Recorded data
---------------

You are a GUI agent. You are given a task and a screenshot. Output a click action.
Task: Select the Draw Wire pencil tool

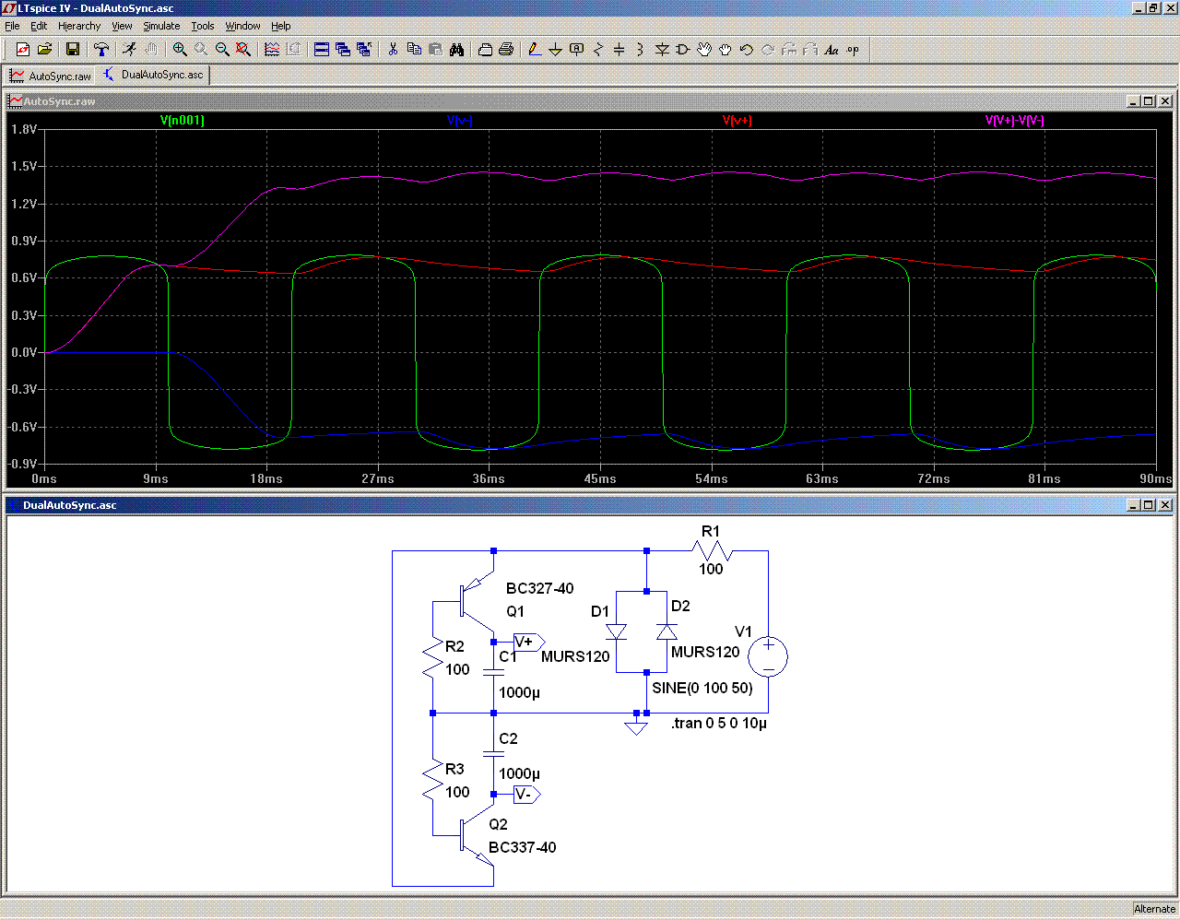[x=534, y=50]
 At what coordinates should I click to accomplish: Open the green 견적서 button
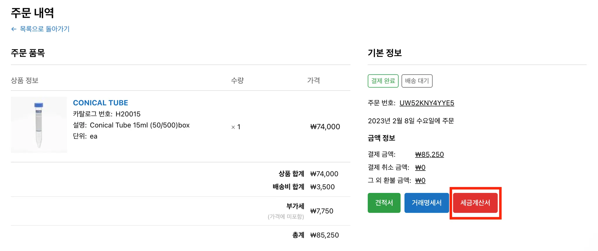(384, 203)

---------------

### AIM
Rewrite the lines of all the items above as a numbered list, skipping blank lines and leaving the pictures out.

### THE RESPONSE
1. You are a GUI agent. You are given a task and a screenshot. Output a click action.
2. Task: Select the Draw Wire pencil tool
3. [x=534, y=50]
4.  At what coordinates should I click to accomplish: Open the green 견적서 button
5. (384, 203)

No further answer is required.